Selected extract.
##############################

Phases of a Compiler

CourseCompilers & Interpreters
SemesterS1 2022

Phases of a Compiler

0.0 - Style Guide

Blue Text is reserved for definitions

Red Text is resolved for errors

Purple Text is reserved for things that may be referred to later.

1.0 - Course Profile

  • Require COMP3506 as we need to represent the state of our compiler and other things, we use an abstract syntax tree
    • COMP3506 as a prerequisite also implies that you’ve done CSSE1001 and CSSE2002

2.0 - Phases of a Compiler

1_Phases_of_a_Compiler-Ian_Hayes_2019.pdf

  • In the figure to the right, the phases of a compiler are represented by the blue boxes.
  • The yellow boxes are the inputs and outputs to the compiler.

Untitled

  • Our first input to the compiler is the Source Code, which we will treat as a text file or a sequence of characters.
  1. We then perform lexical analysis, that is we split up that text file into lexical tokens such as:
    • Keywords: if, then, else
    • Symbols: brackets, numbers, identifiers and variables
  2. We then perform syntax analysis which is effectively the parsing phase of compilation
    • Identify the structure of our program based on the lexical tokens obtained in the previous step
    • Declarations defined in the code + predefined declarations are stored in the Symbol Table.
    • In this phase, we also identify any syntactical errors / syntax errors that people have made
  3. We then perform type checking or static analysis
    • Resolve all of the types in the symbol table
    • Update abstract syntax tree with type information and coercion that needs to occur
    • In this phase, we also identify any type errors that people have made.
  4. We then perform code generation which generates code for the target machine / architecture.

2.1 - Lexical Analysis

🌱 Given a series of characters representing a program, generate a series of lexical tokens.

  • Input A sequence of characters representing a program
  • Output A sequence of lexical tokens
  • Lexical tokens identifiers, numbers, keywords (if, while), symbols
  • Ignores whitespace blanks, tabs, newlines, carriage returns, form feeds
  • Comments are treated as whitespace
  • Whitespace is still important as it is used to delimit lexical tokens.

2.2 - Syntax Analysis

🌱 Given a series of lexical tokens, generate an abstract syntax tree and a symbol table.

  • Input A series of lexical tokens
  • Output An abstract syntax tree and symbol table
  • Symbol table
    • Contains important information about all identifiers that are defined within the program (plus a few predefined ones)
    • May be organised into scopes e.g. identifiers defined within a procedure (may be organised hierarchically)

2.3 - Type Checking (Static Semantic Analysis)

  • Checking for type and other static semantic errors
  • Input Symbol table and abstract syntax tree
  • Output Updated symbol table and abstract syntax tree
  • Resolves all references to identifiers
    • Updates the symbol table entries with type information
    • Checks abstract syntax tree for type correctness
    • Updates abstract syntax tree with type coercions

2.4 - Code Generation

  • Input Symbol table and updated abstract syntax tree
  • Output code for the target machine
  • May include
    • Machine-independent optimisation
    • Machine-dependent optimisations
    • Instruction selection
    • Register allocation
  • At this point, we know that the syntax and static semantics of our program (source code) is correct.

##############################

Given request 1. Swap "CONTACT" for "INQUIRY" in the records between the line holding "news (752, 30)" and the line holding "العلاقات بين الجنسين (520, 402)", inclusive, and return only those lines with everything else unchanged.
The compiler text and the records are unrelated material.

Data supplied.
##############################

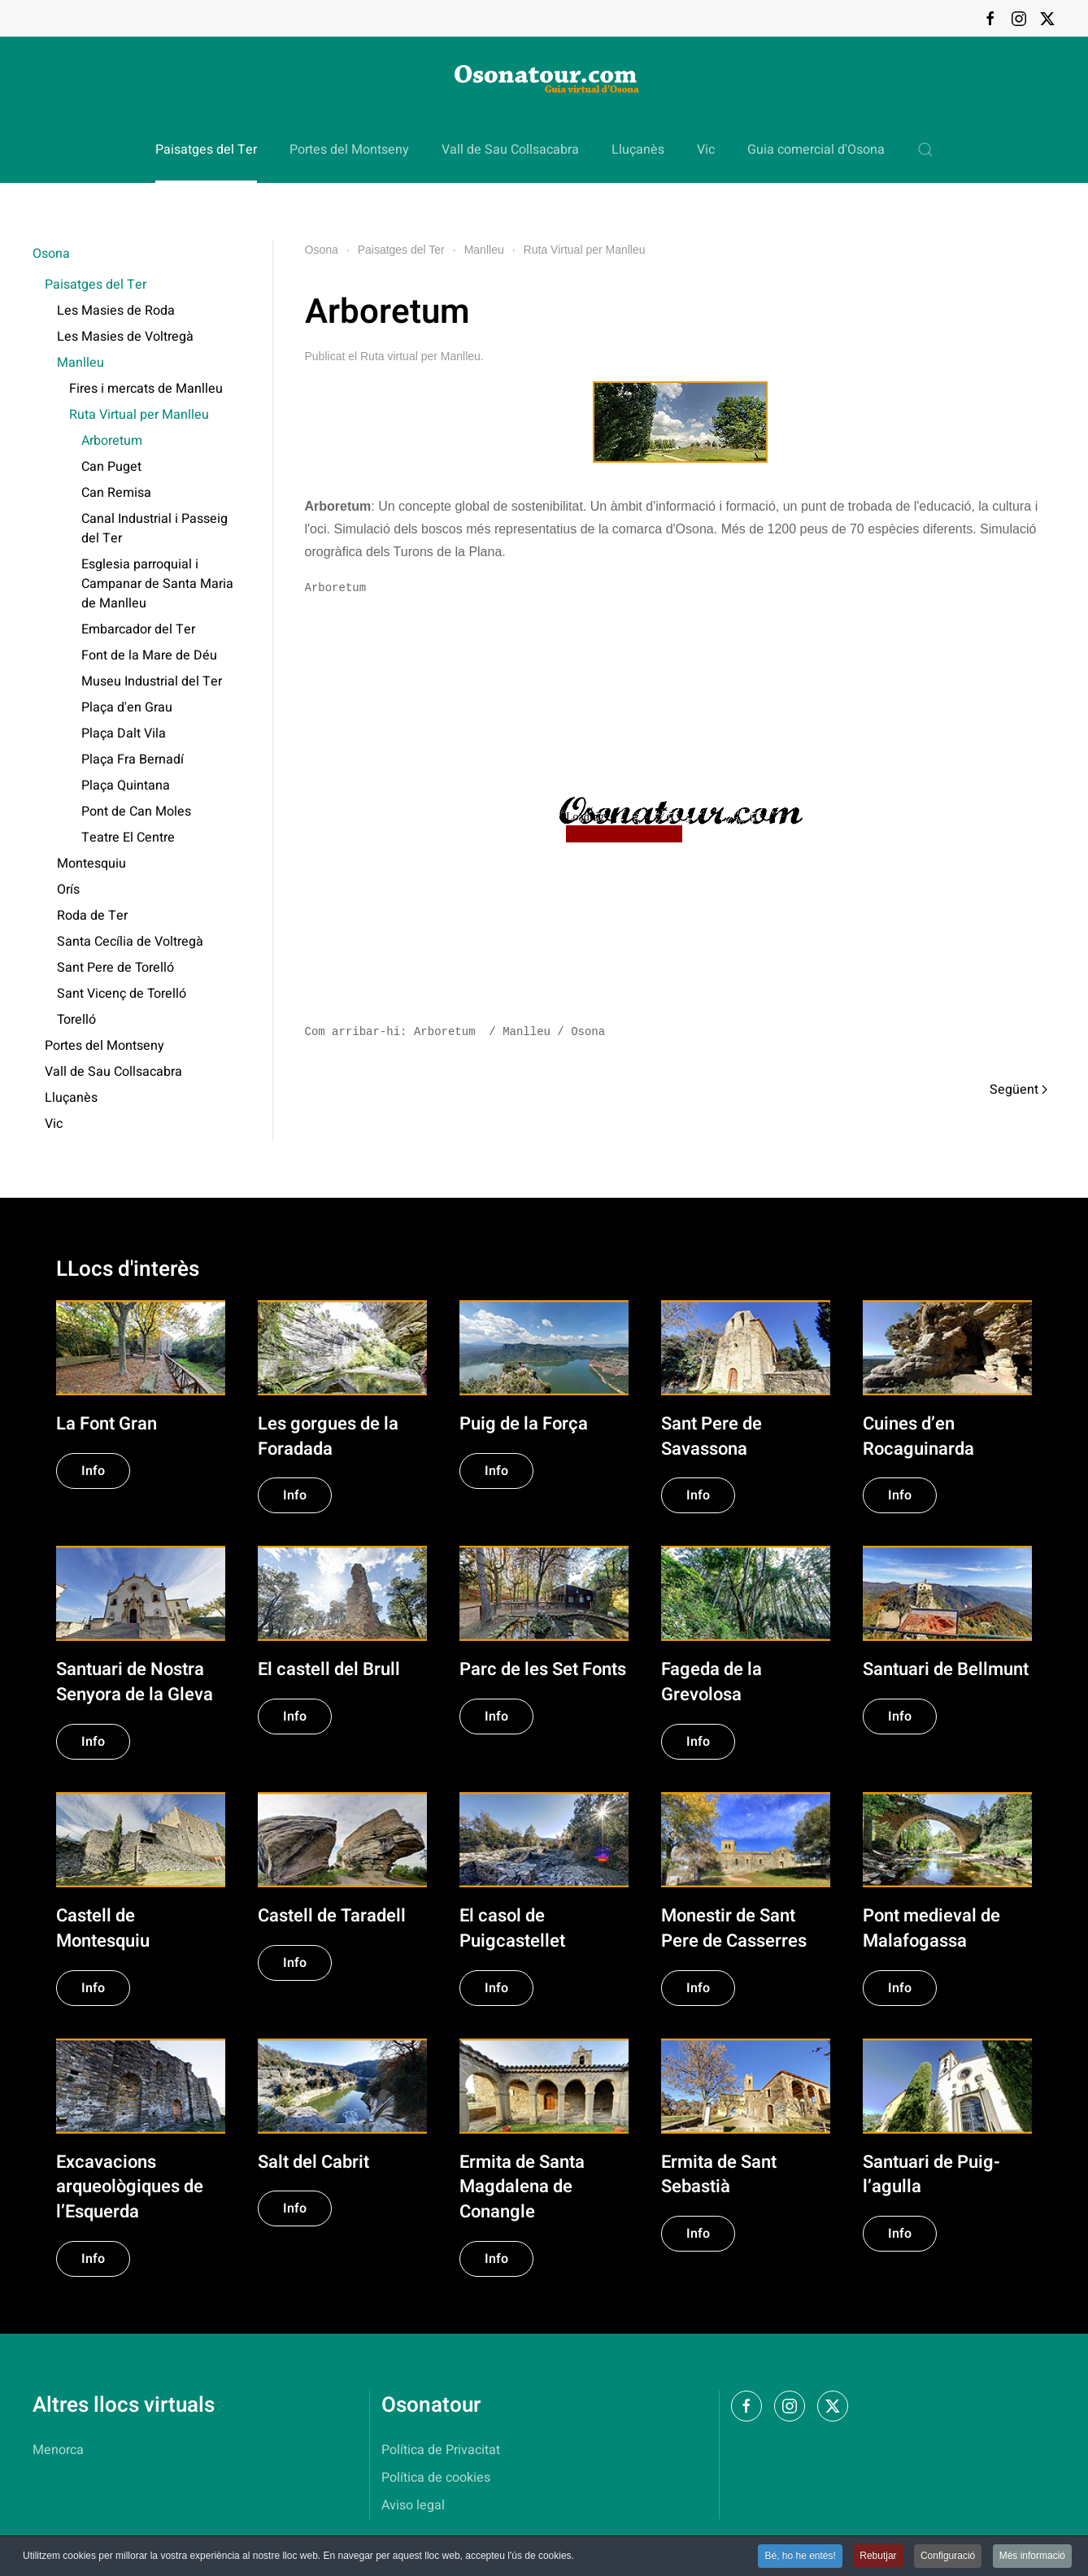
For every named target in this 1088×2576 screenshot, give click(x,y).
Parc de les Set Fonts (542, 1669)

##############################

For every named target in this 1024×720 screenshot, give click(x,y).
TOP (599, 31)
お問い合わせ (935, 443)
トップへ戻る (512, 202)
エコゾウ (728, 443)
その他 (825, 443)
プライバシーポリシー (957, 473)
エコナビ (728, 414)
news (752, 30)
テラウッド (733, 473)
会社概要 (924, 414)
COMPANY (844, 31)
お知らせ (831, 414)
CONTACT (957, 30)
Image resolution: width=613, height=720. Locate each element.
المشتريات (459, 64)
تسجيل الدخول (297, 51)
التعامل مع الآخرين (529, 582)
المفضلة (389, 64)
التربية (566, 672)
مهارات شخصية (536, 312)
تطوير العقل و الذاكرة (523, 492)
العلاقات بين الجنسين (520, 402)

##############################

Given request 2. Retype the compiler-phases text between "2.0 - Phases" and "to the compiler.", inclusive, without changing a character.

Exercise response 1.
news (752, 30)
テラウッド (733, 473)
会社概要 (924, 414)
COMPANY (844, 31)
お知らせ (831, 414)
INQUIRY (957, 30)
Image resolution: width=613, height=720. Locate each element.
المشتريات (459, 64)
تسجيل الدخول (297, 51)
التعامل مع الآخرين (529, 582)
المفضلة (389, 64)
التربية (566, 672)
مهارات شخصية (536, 312)
تطوير العقل و الذاكرة (523, 492)
العلاقات بين الجنسين (520, 402)

Exercise response 2.
2.0 - Phases of a Compiler

1_Phases_of_a_Compiler-Ian_Hayes_2019.pdf

  • In the figure to the right, the phases of a compiler are represented by the blue boxes.
  • The yellow boxes are the inputs and outputs to the compiler.